EXERCISE PROMPT:
Format the records starting at the line containing "You are a computer-use" and ending at the line containing "click(935, 546)" as a two-column CSV with the columns instruction and action. Each request's text and its answer go in one row, each in a single quoted field with line breaks replaced by spaces, and the pictures are omitted.

DATASET ROWS:
* * *

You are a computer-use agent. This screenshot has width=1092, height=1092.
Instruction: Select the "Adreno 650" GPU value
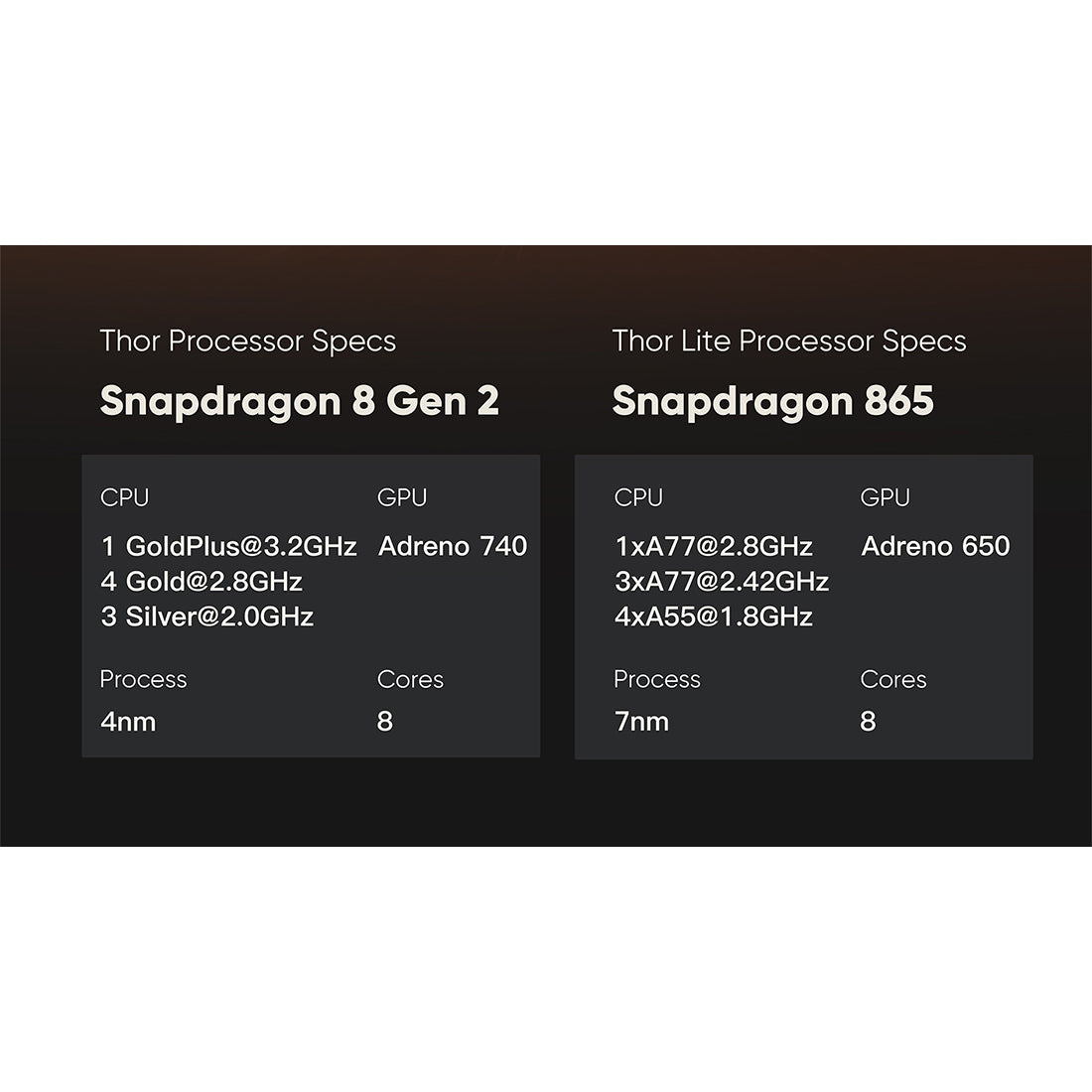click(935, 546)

* * *

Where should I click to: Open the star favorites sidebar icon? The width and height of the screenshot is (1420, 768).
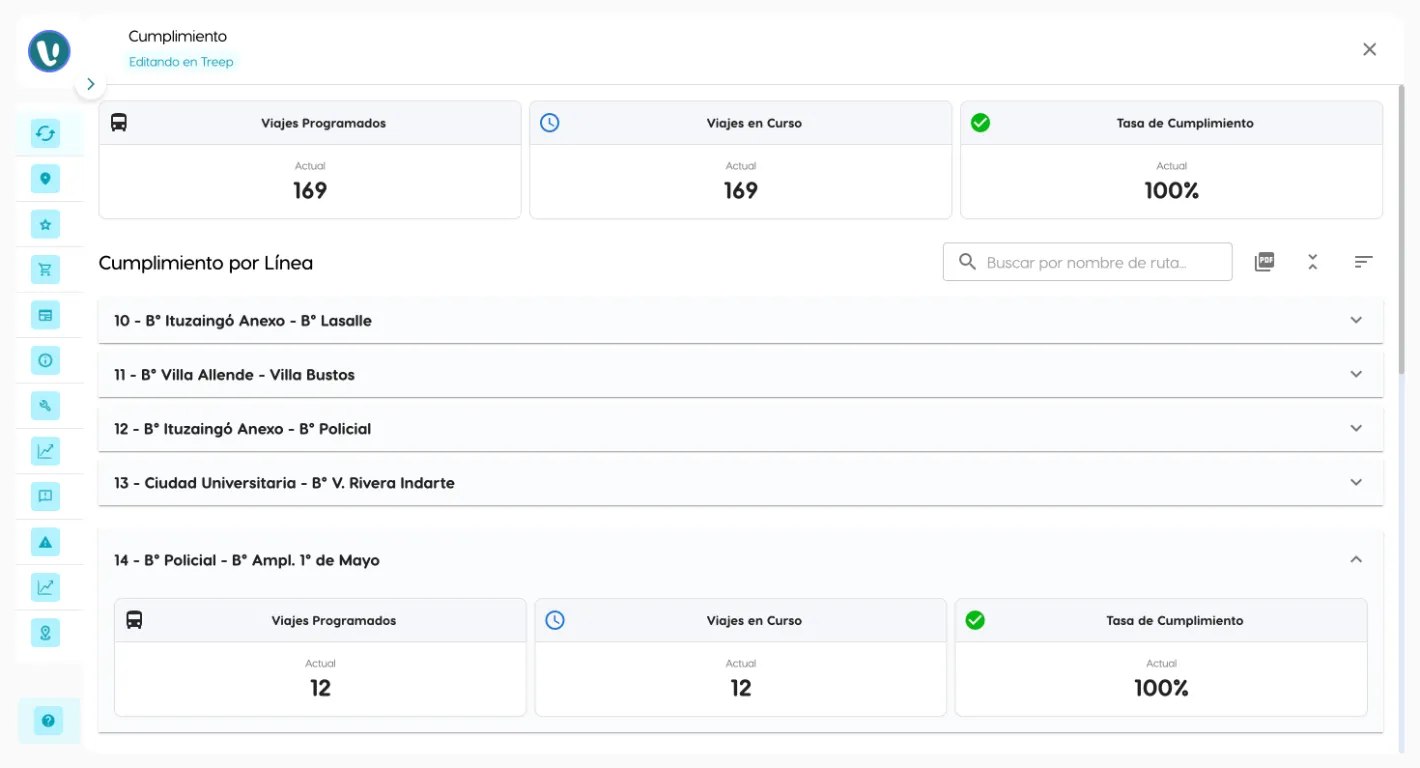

* * *

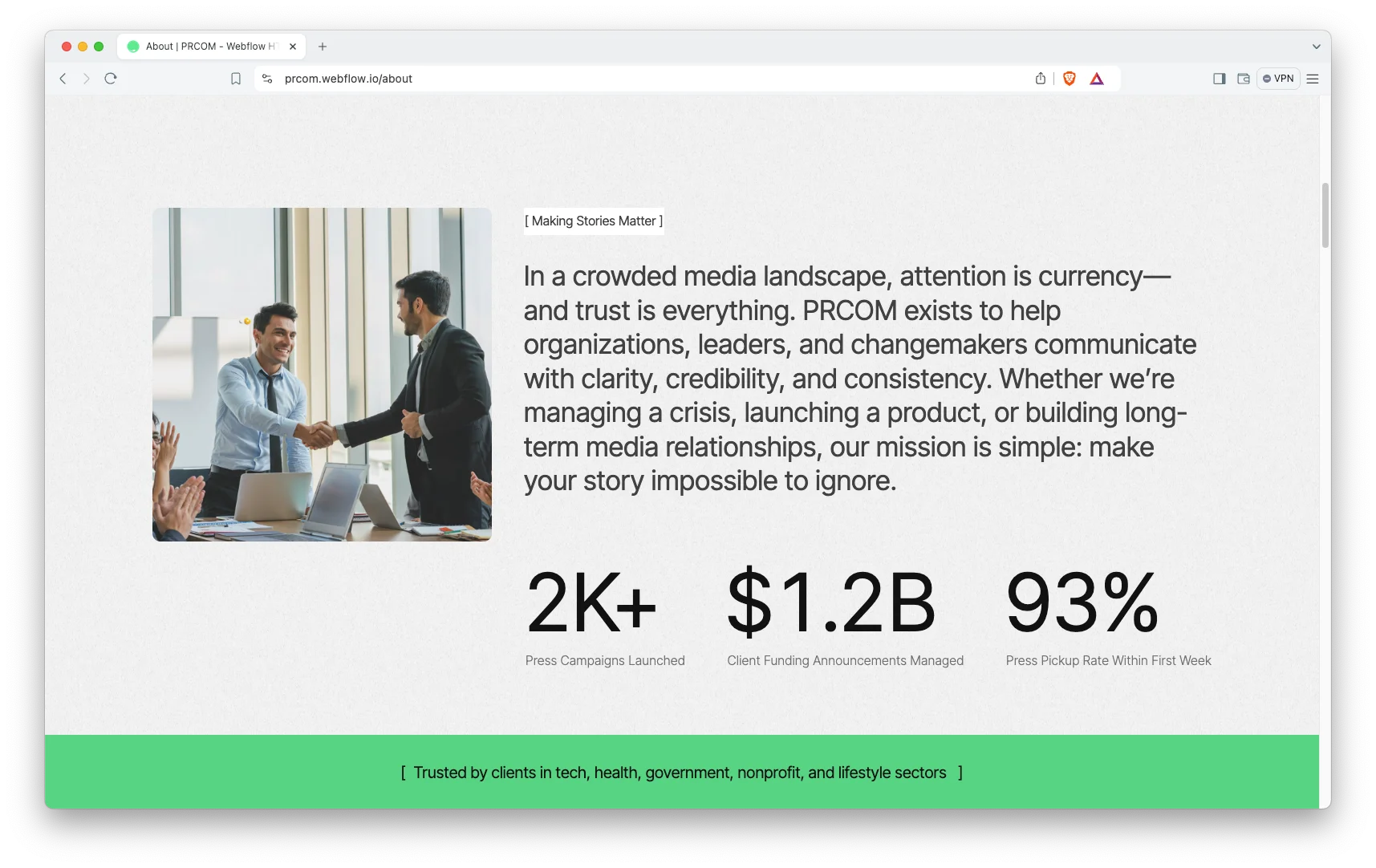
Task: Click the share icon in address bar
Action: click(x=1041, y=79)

* * *

TASK SOLUTION:
instruction,action
"You are a computer-use agent. This screenshot has width=1092, height=1092. Instruction: Select the ""Adreno 650"" GPU value","click(935, 546)"